I got sober because I was broke, and going to be homeless, and was afraid, and alone.
It’s true, my family hadn’t spoken to me in months, and my girlfriend didn’t want anything to do with me anymore, and I had been expelled from the university due to academic performance, but none of that mattered to me at that time.
All I cared about was scoring more heroin to stay high and keep from being sick. My life had been reduced to only one thought: how to stay high. It was really no life at all.
When finally, the money ran out, I hadn’t paid rent in 3 months and the vultures were swarming, I knew I needed something…I reached out to a friend of mine who had gotten sober a few months before and asked if he would talk to me.
I said to my friend, “hey man, I know you got yourself straight and have been working for a few months, think you can float me some cash?” I wasn’t asking for drug money at the time (though I’m sure I would have found a way to spend it on dope), but needed him to give me 3 months worth of rent to get out of being evicted.
My friend said to me, “I’m happy to get together and talk, but I can’t promise you any money.” Thinking I could somehow persuade him I agreed and we got together.
He was so healthy, and happy, seeing him was a kick to the gut. He said to me that he couldn’t give me any money but he would facilitate a conversation with my parents (who at that time hadn’t allowed me in their house for close to a year). I agreed and we went the next morning.
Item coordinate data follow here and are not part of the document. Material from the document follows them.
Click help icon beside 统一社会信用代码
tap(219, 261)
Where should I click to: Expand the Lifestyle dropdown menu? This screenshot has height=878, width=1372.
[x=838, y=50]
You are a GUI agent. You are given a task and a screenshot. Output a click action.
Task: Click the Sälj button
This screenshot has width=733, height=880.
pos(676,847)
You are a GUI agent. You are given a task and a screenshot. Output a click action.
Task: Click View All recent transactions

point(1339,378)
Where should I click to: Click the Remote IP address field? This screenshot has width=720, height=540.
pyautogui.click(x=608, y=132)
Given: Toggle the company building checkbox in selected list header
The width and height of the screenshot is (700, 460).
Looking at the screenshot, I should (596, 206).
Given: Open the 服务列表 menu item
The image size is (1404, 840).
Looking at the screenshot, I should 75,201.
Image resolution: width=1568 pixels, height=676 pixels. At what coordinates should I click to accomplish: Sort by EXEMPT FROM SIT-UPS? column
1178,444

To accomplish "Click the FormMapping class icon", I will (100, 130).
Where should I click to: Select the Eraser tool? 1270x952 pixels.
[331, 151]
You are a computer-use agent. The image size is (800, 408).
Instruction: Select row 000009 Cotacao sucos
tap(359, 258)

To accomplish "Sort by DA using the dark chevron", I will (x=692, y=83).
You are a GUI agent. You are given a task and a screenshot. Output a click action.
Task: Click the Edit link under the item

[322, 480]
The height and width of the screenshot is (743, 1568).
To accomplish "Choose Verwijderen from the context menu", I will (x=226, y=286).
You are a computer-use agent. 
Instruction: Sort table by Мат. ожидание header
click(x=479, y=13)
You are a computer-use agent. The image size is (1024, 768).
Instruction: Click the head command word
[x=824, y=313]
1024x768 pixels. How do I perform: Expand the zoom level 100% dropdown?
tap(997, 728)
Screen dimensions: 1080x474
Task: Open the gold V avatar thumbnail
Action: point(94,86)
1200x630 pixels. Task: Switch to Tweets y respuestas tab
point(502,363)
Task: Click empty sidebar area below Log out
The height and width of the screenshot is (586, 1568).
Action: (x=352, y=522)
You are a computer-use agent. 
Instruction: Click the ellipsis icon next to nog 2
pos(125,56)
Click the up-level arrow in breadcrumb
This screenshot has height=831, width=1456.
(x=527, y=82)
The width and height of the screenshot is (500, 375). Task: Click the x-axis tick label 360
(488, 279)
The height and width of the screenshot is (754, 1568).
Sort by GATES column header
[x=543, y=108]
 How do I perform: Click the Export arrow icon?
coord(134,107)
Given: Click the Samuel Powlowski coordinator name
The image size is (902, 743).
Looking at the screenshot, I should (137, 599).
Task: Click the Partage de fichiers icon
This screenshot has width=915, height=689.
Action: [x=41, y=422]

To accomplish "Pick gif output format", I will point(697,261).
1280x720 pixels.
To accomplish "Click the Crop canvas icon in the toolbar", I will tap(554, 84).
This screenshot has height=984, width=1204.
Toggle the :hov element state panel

With the last little bit of powder hidden in my pocket, I immediately broke down the moment I saw my folks. They were angry, hurt and scared but willing to help. They said, “we will help you get into detox if you agree to let us make all your decisions for you until we trust you to make them yourself.”
I was so alone, so scared, and my life was so small that it seemed like a no-brainer. I agreed and was whisked away to detox that moment. That was in April of 2005.
The road hasn’t always been easy. I’ve had bumps, learned lessons, endured pain, made some bad decisions, and some good ones too. My life is huge now. I have a wife, and a brand-new daughter. I have more friends than I can count, and a business that seems to have some legs.
I am comfortable with who I am, how I live my life, and the contributions I make to the world around me. I’m fortunate to have a life worth living.
So, why did I get sober? I suppose because I had no better choice. My instincts and best thinking drove me into the despair of heroin addiction and I couldn’t think my way out of it. All the wells were dry, all my relationships and resources were gone.
I got sober because I couldn’t live that way anymore, I didn’t think I’d live at all if I kept it up, and because people who love me offered help and in a moment of clarity beyond my understanding, I was smart enough to take it.